# Task requirements:
Could you reproduce every record below exactly as it stands?

Saved data entries
* * * *
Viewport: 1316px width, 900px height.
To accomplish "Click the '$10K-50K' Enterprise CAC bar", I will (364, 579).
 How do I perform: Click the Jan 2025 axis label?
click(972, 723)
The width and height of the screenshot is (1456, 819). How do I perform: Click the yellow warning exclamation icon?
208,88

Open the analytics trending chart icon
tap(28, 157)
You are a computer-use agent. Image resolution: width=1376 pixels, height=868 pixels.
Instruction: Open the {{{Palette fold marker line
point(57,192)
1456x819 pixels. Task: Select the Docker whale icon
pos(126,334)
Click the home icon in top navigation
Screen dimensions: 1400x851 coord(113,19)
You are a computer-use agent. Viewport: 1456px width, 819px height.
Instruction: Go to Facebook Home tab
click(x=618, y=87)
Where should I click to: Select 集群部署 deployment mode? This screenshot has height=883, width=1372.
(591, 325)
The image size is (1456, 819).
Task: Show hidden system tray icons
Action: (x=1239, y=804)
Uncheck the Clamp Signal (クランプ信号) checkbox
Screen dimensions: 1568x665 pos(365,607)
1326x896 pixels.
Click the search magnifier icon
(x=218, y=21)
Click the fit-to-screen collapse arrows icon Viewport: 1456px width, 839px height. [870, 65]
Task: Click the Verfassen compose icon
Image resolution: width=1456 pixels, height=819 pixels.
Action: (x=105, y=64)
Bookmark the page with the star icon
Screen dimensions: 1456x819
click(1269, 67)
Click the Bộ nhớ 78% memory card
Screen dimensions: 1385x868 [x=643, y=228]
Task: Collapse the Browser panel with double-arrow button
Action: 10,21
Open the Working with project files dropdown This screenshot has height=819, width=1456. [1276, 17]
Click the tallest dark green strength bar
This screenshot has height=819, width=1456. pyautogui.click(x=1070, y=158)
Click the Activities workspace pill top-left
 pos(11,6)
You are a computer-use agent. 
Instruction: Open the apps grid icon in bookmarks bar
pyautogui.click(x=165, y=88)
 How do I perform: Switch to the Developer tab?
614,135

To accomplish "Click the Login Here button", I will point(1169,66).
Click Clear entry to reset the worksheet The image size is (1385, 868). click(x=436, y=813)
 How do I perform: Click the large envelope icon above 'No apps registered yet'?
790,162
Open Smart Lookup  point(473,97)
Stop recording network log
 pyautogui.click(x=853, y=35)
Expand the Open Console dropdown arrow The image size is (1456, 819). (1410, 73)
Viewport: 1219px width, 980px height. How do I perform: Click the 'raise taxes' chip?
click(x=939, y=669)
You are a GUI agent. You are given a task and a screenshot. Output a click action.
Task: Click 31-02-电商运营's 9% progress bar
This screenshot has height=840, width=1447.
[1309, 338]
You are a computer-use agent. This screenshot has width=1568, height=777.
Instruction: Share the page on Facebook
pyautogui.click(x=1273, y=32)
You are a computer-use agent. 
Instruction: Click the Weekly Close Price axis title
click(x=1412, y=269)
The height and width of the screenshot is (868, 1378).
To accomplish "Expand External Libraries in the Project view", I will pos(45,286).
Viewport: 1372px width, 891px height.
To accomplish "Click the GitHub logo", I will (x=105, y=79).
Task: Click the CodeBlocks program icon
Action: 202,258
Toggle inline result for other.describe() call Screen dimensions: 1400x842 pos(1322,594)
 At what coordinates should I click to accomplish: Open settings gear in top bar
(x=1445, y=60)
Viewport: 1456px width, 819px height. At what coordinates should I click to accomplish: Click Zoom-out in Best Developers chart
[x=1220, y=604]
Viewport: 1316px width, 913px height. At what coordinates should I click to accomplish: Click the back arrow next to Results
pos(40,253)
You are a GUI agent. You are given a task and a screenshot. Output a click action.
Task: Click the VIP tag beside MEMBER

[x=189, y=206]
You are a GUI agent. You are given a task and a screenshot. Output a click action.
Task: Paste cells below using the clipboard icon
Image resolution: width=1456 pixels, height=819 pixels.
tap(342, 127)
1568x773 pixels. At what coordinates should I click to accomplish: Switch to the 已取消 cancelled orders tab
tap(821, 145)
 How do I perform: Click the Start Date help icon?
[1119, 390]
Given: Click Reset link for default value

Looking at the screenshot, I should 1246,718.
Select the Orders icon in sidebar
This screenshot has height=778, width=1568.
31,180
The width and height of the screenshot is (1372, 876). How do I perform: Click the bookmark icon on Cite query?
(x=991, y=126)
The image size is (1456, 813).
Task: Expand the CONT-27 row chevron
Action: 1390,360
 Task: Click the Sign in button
* * * *
# Expected answer:
Viewport: 1316px width, 900px height.
To accomplish "Click the '$10K-50K' Enterprise CAC bar", I will (364, 579).
 How do I perform: Click the Jan 2025 axis label?
click(972, 723)
The width and height of the screenshot is (1456, 819). How do I perform: Click the yellow warning exclamation icon?
208,88

Open the analytics trending chart icon
tap(28, 157)
You are a computer-use agent. Image resolution: width=1376 pixels, height=868 pixels.
Instruction: Open the {{{Palette fold marker line
point(57,192)
1456x819 pixels. Task: Select the Docker whale icon
pos(126,334)
Click the home icon in top navigation
Screen dimensions: 1400x851 coord(113,19)
You are a computer-use agent. Viewport: 1456px width, 819px height.
Instruction: Go to Facebook Home tab
click(x=618, y=87)
Where should I click to: Select 集群部署 deployment mode? This screenshot has height=883, width=1372.
(591, 325)
The image size is (1456, 819).
Task: Show hidden system tray icons
Action: (x=1239, y=804)
Uncheck the Clamp Signal (クランプ信号) checkbox
Screen dimensions: 1568x665 pos(365,607)
1326x896 pixels.
Click the search magnifier icon
(x=218, y=21)
Click the fit-to-screen collapse arrows icon Viewport: 1456px width, 839px height. [870, 65]
Task: Click the Verfassen compose icon
Image resolution: width=1456 pixels, height=819 pixels.
Action: (x=105, y=64)
Bookmark the page with the star icon
Screen dimensions: 1456x819
click(1269, 67)
Click the Bộ nhớ 78% memory card
Screen dimensions: 1385x868 [x=643, y=228]
Task: Collapse the Browser panel with double-arrow button
Action: 10,21
Open the Working with project files dropdown This screenshot has height=819, width=1456. [1276, 17]
Click the tallest dark green strength bar
This screenshot has height=819, width=1456. pyautogui.click(x=1070, y=158)
Click the Activities workspace pill top-left
 pos(11,6)
You are a computer-use agent. 
Instruction: Open the apps grid icon in bookmarks bar
pyautogui.click(x=165, y=88)
 How do I perform: Switch to the Developer tab?
614,135

To accomplish "Click the Login Here button", I will point(1169,66).
Click Clear entry to reset the worksheet The image size is (1385, 868). click(x=436, y=813)
 How do I perform: Click the large envelope icon above 'No apps registered yet'?
790,162
Open Smart Lookup  point(473,97)
Stop recording network log
 pyautogui.click(x=853, y=35)
Expand the Open Console dropdown arrow The image size is (1456, 819). (1410, 73)
Viewport: 1219px width, 980px height. How do I perform: Click the 'raise taxes' chip?
click(x=939, y=669)
You are a GUI agent. You are given a task and a screenshot. Output a click action.
Task: Click 31-02-电商运营's 9% progress bar
This screenshot has height=840, width=1447.
[1309, 338]
You are a computer-use agent. This screenshot has width=1568, height=777.
Instruction: Share the page on Facebook
pyautogui.click(x=1273, y=32)
You are a computer-use agent. 
Instruction: Click the Weekly Close Price axis title
click(x=1412, y=269)
The height and width of the screenshot is (868, 1378).
To accomplish "Expand External Libraries in the Project view", I will pos(45,286).
Viewport: 1372px width, 891px height.
To accomplish "Click the GitHub logo", I will (x=105, y=79).
Task: Click the CodeBlocks program icon
Action: 202,258
Toggle inline result for other.describe() call Screen dimensions: 1400x842 pos(1322,594)
 At what coordinates should I click to accomplish: Open settings gear in top bar
(x=1445, y=60)
Viewport: 1456px width, 819px height. At what coordinates should I click to accomplish: Click Zoom-out in Best Developers chart
[x=1220, y=604]
Viewport: 1316px width, 913px height. At what coordinates should I click to accomplish: Click the back arrow next to Results
pos(40,253)
You are a GUI agent. You are given a task and a screenshot. Output a click action.
Task: Click the VIP tag beside MEMBER

[x=189, y=206]
You are a GUI agent. You are given a task and a screenshot. Output a click action.
Task: Paste cells below using the clipboard icon
Image resolution: width=1456 pixels, height=819 pixels.
tap(342, 127)
1568x773 pixels. At what coordinates should I click to accomplish: Switch to the 已取消 cancelled orders tab
tap(821, 145)
 How do I perform: Click the Start Date help icon?
[1119, 390]
Given: Click Reset link for default value

Looking at the screenshot, I should 1246,718.
Select the Orders icon in sidebar
This screenshot has height=778, width=1568.
31,180
The width and height of the screenshot is (1372, 876). How do I perform: Click the bookmark icon on Cite query?
(x=991, y=126)
The image size is (1456, 813).
Task: Expand the CONT-27 row chevron
Action: 1390,360
 Task: Click the Sign in button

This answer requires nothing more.